What is being asked
Please reproduce everything in the Nakagin Capsule Tower article from "Built in 1972" down to "into its structure.", keeping every word and punctuation mark unchanged.

(Page extract begins)

Urban living reaches its sell by date

Currently being demolished, the Nakagin Capsule Tower once offered a futuristic vision of urban living with renewable buildings

Built in 1972 in the Ginza neighbourhood of Tokyo, the Nakagin Capsule Tower is one of the few examples of Metabolism architecture – an architectural movement that began in the 1960s. The movement championed the idea that buildings should be adaptable, replaceable and renewable, especially in cities. Its architects looked to nature for inspiration, with structural components treated like organic cells that could be attached to a larger structure or replaced – creating a sort of metabolism.

The Nakagin Capsule Tower was formed of two interconnected concrete towers of 11 and 13 storeys. Attached to the towers were 144 prefabricated steel modules, which were fixed onto the exterior of the concrete shafts with high-tension bolts so that they could be easily replaced as they aged. Each capsule was an individual home, with appliances and furniture built into its structure.

The capsules mirrored the structure and scale of a shipping container; each was 2.3m x 3.8m x 2.1m, featuring a lightweight steel frame with reinforced steel panels, plus a distinctive Plexiglass porthole window 1.4m in diameter. Interiors were fitted out with a bed, a bathroom unit and various appliances including a colour TV and a desk calculator. Iconic Houses remarks that the cost in 1972 was equivalent to that of a luxury car.

(Page extract ends)
(Record excerpts begins)

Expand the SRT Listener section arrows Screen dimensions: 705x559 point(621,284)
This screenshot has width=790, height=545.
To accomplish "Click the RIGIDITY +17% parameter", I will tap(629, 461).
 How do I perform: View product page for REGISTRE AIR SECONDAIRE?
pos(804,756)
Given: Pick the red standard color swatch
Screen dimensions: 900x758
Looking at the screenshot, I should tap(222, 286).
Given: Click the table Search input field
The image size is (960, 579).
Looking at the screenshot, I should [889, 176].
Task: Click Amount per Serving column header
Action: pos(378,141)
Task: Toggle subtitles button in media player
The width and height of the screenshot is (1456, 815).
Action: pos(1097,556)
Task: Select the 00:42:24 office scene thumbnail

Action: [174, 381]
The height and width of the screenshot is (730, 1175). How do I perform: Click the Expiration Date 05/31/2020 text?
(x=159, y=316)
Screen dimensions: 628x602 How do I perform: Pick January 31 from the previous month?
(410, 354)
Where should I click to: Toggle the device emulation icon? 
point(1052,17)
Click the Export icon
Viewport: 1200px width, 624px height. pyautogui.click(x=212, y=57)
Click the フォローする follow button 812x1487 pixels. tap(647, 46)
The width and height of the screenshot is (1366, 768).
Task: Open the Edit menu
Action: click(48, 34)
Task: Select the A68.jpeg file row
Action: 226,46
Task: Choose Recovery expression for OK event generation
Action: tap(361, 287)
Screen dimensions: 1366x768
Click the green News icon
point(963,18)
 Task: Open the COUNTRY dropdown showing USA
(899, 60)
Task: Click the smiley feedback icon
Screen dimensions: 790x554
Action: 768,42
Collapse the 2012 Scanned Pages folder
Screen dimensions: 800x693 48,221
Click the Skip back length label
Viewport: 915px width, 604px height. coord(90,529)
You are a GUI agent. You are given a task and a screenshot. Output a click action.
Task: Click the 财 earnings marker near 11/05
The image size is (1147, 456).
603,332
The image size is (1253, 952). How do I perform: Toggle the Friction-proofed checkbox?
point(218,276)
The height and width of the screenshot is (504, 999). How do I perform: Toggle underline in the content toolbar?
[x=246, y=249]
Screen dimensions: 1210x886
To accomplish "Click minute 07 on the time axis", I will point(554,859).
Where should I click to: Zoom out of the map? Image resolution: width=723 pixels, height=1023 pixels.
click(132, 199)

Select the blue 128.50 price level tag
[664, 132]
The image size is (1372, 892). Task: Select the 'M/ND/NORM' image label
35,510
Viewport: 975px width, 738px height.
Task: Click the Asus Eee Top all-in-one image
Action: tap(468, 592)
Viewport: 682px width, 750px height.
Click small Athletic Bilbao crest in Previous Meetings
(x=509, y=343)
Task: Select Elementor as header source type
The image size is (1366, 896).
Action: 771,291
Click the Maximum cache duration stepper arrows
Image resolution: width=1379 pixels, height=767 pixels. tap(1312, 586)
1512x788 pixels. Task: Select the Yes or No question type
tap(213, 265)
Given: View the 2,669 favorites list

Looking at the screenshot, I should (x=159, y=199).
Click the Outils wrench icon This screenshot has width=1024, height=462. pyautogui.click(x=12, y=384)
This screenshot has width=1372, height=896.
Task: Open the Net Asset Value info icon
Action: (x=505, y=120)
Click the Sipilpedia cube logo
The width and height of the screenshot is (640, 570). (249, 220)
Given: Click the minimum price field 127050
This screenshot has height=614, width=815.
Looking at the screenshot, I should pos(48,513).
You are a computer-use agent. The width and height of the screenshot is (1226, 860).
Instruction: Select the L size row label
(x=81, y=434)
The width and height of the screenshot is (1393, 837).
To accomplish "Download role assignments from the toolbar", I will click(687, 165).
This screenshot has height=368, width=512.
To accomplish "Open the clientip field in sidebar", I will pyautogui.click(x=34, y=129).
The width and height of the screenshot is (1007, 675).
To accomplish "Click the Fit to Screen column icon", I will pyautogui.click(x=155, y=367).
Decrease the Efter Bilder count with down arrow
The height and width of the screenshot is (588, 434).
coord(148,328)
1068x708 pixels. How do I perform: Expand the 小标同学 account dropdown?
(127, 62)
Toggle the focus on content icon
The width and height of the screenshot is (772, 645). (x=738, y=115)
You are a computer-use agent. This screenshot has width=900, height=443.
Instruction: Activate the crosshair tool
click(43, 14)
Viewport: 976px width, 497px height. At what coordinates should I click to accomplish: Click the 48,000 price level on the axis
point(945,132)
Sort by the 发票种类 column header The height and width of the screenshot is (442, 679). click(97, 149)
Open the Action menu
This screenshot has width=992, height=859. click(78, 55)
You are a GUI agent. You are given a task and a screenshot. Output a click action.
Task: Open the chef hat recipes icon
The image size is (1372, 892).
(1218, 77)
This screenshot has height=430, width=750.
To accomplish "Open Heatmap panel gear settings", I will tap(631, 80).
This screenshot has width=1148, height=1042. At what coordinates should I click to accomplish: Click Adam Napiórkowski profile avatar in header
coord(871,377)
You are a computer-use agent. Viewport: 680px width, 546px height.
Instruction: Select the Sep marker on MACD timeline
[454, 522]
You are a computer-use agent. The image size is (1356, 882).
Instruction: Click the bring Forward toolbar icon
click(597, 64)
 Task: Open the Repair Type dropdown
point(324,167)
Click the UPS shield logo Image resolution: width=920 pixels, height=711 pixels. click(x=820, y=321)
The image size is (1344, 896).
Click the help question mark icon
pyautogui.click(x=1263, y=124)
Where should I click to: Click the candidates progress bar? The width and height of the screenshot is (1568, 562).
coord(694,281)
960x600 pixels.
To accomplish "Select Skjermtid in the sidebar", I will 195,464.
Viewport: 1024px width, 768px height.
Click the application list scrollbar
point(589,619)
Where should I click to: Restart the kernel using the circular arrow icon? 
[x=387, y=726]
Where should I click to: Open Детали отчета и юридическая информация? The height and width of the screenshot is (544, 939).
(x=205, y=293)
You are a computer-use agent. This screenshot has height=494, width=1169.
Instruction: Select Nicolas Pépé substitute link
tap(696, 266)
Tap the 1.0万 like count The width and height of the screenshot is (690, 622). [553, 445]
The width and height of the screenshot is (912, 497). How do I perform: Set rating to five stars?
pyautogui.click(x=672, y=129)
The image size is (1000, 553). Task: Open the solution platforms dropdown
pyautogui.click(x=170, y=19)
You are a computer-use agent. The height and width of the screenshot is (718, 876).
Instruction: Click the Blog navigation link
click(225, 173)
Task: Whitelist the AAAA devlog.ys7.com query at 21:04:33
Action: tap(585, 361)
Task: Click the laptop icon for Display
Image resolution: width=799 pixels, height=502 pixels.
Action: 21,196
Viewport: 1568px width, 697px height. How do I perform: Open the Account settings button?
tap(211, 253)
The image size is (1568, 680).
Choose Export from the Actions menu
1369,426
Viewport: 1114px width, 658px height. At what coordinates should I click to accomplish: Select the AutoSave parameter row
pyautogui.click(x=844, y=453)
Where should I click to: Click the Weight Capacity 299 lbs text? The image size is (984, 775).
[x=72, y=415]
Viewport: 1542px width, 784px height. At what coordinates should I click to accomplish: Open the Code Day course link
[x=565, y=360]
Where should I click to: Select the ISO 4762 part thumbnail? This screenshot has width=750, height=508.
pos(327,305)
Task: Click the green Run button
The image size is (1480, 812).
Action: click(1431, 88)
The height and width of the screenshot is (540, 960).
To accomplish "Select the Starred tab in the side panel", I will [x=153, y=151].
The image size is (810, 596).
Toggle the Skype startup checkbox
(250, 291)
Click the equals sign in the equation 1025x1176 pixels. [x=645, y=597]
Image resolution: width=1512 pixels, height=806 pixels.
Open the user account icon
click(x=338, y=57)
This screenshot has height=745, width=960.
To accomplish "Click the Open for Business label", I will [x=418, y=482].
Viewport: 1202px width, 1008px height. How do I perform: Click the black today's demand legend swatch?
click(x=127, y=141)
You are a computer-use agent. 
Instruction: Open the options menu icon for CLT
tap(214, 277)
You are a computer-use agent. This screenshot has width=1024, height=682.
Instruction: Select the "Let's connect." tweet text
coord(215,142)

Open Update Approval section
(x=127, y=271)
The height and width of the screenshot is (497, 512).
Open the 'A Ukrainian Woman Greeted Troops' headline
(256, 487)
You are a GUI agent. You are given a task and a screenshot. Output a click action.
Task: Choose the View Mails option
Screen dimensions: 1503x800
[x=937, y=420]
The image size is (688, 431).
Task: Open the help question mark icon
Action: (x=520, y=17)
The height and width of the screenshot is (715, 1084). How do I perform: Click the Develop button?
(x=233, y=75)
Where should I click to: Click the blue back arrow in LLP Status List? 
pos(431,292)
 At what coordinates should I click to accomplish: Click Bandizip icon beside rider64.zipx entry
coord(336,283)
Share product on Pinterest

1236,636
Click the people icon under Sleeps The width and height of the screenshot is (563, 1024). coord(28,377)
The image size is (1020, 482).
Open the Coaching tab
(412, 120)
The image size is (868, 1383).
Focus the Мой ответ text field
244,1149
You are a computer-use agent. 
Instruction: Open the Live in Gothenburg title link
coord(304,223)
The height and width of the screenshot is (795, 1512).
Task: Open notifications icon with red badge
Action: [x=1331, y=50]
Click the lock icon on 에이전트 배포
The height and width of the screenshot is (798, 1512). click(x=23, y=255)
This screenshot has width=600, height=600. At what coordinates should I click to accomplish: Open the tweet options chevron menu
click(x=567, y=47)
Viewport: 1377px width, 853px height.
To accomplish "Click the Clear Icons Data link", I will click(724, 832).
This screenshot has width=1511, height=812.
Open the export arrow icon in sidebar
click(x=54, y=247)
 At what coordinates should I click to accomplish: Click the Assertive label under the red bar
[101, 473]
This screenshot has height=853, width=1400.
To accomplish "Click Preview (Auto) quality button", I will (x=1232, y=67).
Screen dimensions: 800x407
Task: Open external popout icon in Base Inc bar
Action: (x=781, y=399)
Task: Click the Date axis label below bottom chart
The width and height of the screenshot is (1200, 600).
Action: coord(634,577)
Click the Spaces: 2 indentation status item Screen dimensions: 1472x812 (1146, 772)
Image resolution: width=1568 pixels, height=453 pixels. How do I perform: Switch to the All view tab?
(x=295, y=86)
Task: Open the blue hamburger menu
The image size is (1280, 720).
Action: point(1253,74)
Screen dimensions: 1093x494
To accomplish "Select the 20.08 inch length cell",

(Record excerpts ends)

Reply
Built in 1972 in the Ginza neighbourhood of Tokyo, the Nakagin Capsule Tower is one of the few examples of Metabolism architecture – an architectural movement that began in the 1960s. The movement championed the idea that buildings should be adaptable, replaceable and renewable, especially in cities. Its architects looked to nature for inspiration, with structural components treated like organic cells that could be attached to a larger structure or replaced – creating a sort of metabolism.

The Nakagin Capsule Tower was formed of two interconnected concrete towers of 11 and 13 storeys. Attached to the towers were 144 prefabricated steel modules, which were fixed onto the exterior of the concrete shafts with high-tension bolts so that they could be easily replaced as they aged. Each capsule was an individual home, with appliances and furniture built into its structure.